As the income gap continues to grow in the U.S., knowing how to choose the right types of bank accounts can have a lasting impact on your ability to build wealth.
We know there are certain strategies and habits people need to build wealth like budgeting, having multiple streams of income, investing, retirement accounts, real estate and entrepreneurship but there are also different types of bank accounts that can assist in wealth building.
The importance of a bank account goes far beyond convenience. Your ability to build wealth starts with basic banking knowledge and choosing the right types of bank accounts.
Types of Bank Accounts
There are several types of bank accounts that can serve your financial needs. Depending on your goals, putting money in the best account will help you to maximize returns on your money, minimize fees and manage personal finances.
You will find the below types of bank accounts at most banks and credit unions:
1. Checking Accounts
Checking accounts are designed for daily transactions like check deposits, withdrawals and bill payment. That’s why checking accounts are considered transactional accounts. The basic theory behind a checking account is that money is deposited with the intention to spending it rather than saving money.
A checking account will come with paper checks and a debit card for a more convenient way to spend. Unlike other accounts, most checking accounts don’t pay interest. Monthly free checking accounts are your best option to retain money. There’s no reason to pay a monthly fee to use your money.
2. Savings Accounts
A savings account is designed to save your money. They are the safest place to stash emergency cash. Money you put into a savings account will earn interest and grow over time. That’s why it’s more beneficial to keep your unneeded funds in a savings account rather than a checking account. But make sure it’s a high interest savings account. The current national savings interest rate is around 0.05 percent — that’s a miniscule amount.

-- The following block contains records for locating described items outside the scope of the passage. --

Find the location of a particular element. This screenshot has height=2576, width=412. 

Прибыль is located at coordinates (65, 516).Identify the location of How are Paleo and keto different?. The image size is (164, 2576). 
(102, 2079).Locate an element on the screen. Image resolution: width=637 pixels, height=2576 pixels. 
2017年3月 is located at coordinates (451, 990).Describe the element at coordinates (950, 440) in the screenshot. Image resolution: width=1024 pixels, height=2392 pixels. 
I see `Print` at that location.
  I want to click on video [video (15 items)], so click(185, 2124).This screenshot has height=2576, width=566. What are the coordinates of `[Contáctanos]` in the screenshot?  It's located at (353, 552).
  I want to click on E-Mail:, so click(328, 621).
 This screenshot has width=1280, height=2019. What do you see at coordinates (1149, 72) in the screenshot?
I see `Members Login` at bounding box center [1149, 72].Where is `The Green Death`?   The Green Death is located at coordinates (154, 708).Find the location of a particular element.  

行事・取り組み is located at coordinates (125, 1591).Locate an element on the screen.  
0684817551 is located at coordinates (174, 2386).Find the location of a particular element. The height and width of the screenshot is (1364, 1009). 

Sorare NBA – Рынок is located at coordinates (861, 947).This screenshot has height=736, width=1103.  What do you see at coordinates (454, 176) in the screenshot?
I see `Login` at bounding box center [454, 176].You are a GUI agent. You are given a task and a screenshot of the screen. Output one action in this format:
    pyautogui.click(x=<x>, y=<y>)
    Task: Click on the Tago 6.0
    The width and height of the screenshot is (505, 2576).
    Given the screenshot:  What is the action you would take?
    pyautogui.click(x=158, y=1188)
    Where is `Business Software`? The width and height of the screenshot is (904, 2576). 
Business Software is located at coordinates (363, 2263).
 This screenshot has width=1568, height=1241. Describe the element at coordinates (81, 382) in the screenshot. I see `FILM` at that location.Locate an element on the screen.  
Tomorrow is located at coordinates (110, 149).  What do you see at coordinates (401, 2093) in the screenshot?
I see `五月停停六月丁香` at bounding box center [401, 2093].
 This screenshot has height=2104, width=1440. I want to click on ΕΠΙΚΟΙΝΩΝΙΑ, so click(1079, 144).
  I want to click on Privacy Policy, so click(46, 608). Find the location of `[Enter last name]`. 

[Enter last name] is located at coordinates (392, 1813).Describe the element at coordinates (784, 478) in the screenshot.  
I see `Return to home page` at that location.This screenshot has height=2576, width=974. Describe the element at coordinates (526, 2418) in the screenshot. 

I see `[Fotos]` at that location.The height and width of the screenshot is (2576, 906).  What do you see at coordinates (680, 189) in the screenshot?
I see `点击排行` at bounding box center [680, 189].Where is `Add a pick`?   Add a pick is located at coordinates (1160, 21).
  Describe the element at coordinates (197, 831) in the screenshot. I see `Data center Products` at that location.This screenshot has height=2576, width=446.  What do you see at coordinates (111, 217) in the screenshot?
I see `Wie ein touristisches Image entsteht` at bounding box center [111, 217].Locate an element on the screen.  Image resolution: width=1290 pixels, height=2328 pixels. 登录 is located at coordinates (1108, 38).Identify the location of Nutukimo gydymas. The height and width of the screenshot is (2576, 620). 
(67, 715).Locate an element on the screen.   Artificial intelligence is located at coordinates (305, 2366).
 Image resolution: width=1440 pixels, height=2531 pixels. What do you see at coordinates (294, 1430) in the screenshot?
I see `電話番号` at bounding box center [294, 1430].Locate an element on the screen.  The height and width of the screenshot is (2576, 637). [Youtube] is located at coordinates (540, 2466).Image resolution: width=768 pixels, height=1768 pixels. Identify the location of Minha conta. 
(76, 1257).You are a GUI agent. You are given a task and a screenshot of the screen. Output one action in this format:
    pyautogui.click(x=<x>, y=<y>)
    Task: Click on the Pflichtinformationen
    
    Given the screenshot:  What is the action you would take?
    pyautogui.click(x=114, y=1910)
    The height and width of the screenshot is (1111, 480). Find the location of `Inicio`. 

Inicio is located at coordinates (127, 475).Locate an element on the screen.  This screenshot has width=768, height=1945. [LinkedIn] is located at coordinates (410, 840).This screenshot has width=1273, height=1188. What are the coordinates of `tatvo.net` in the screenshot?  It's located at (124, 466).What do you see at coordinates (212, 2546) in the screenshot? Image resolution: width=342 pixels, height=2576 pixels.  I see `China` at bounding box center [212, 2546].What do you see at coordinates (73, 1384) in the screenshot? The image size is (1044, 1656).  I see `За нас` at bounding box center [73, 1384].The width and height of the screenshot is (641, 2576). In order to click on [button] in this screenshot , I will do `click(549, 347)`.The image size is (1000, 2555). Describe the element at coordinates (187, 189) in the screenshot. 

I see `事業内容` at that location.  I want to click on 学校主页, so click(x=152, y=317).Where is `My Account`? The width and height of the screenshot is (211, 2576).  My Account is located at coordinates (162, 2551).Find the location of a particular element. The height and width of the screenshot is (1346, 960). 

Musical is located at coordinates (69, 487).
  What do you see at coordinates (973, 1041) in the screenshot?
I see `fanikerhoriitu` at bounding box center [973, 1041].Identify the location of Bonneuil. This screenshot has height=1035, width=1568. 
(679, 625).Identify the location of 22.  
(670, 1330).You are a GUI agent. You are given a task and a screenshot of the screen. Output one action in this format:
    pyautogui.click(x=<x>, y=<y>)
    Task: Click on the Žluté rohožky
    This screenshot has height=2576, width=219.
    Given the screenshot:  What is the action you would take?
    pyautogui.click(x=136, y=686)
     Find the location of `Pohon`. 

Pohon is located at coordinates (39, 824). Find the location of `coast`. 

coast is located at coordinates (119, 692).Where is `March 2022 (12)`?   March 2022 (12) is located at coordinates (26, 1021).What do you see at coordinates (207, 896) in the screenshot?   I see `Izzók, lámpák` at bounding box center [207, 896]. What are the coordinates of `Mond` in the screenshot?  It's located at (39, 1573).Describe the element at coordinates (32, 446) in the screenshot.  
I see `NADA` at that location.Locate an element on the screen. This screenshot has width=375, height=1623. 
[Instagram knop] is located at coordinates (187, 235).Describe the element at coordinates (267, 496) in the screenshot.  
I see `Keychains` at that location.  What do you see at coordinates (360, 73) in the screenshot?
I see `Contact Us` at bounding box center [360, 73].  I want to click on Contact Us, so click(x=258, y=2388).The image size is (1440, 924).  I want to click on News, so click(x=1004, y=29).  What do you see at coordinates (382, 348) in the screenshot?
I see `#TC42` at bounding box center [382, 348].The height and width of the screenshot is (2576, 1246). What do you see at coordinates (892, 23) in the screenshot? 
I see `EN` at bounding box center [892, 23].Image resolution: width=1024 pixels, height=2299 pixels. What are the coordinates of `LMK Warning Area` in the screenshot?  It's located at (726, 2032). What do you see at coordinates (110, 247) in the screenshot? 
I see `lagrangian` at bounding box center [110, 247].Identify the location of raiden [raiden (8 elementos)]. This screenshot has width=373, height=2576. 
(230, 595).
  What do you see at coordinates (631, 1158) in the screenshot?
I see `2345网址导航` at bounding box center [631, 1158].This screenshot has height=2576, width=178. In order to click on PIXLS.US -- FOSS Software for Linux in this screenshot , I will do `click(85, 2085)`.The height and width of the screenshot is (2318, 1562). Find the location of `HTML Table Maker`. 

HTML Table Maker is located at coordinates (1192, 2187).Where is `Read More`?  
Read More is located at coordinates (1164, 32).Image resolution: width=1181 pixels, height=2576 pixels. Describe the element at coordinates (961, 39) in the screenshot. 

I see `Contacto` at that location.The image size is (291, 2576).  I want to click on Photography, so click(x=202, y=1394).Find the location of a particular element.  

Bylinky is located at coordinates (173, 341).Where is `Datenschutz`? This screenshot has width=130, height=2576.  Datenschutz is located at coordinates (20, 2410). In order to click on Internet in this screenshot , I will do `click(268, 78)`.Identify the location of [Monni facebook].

The best place stash your cash is in a high-yield savings account that pays compound interest. Savings accounts that pay compound interest will grow your money faster. Money earns compound interest when the interest earned is added to the original deposit each time it’s calculated. Online savings accounts pay the most interest and charge the lowest fees like the CIT Savings Builder Account that earns 0.40% APY compound interest.
3. Money Market Accounts
Money market accounts are a type of mix between a checking and savings account. Money market accounts typically require a minimum balance ranging from $5,000 to $10,000 be maintained to earn interest and avoid monthly fees.
Money market accounts generally earn more interest than either a basic savings or checking account but combines features of both. Most money market accounts come with checks and a debit card but may limit you to a certain amount of withdrawals each month without a fee. CIT Bank Money Market Account currently earns 0.45% APY and only requires a $25 opening deposit.
4. Certificate of Deposit (CD)
A CD account allows you to save money at a set interest rate, for a specific amount of time although it’s different than a savings account. With a CD account you don’t have access to the money you’re saving period which may actually work better for some savers.
CDs pay higher often earn higher interest than savings account because you can’t touch it without forfeiting the CD and incurring fees and penalties unless you open a No-Penalty CD. The life of the certificate can last a few months to several years.
5. Individual Retirement Accounts (IRAs)
IRAs, or individual retirement accounts come in two types: a traditional IRA and a Roth IRA. Retirement accounts can make it easier save for your future. The Roth IRA is popular because the funds can be withdrawn tax-free in many situations. Others prefer traditional IRAs because these contributions are tax-deductible.
Even if you have a retirement plan at work, like a 401(k), you can manage an IRA independently of where you work.
A 401(k) is a retirement savings plan sponsored by an employer. Employees can save and invest part of their paycheck before taxes are taken out. Employers may also match the funds employees contribute, further enhancing the advantages of a 401(k) plan. Taxes are payable when the money is withdrawn.
Most banks and credit unions offer different types of bank accounts that can help grow your money. Keep in mind you can open more than one account at various banks to meet your various needs. When looking to save money long-term, online savings accounts are beneficial because they typically pay higher interest rates. Choose wisely and build a lasting banking relationship.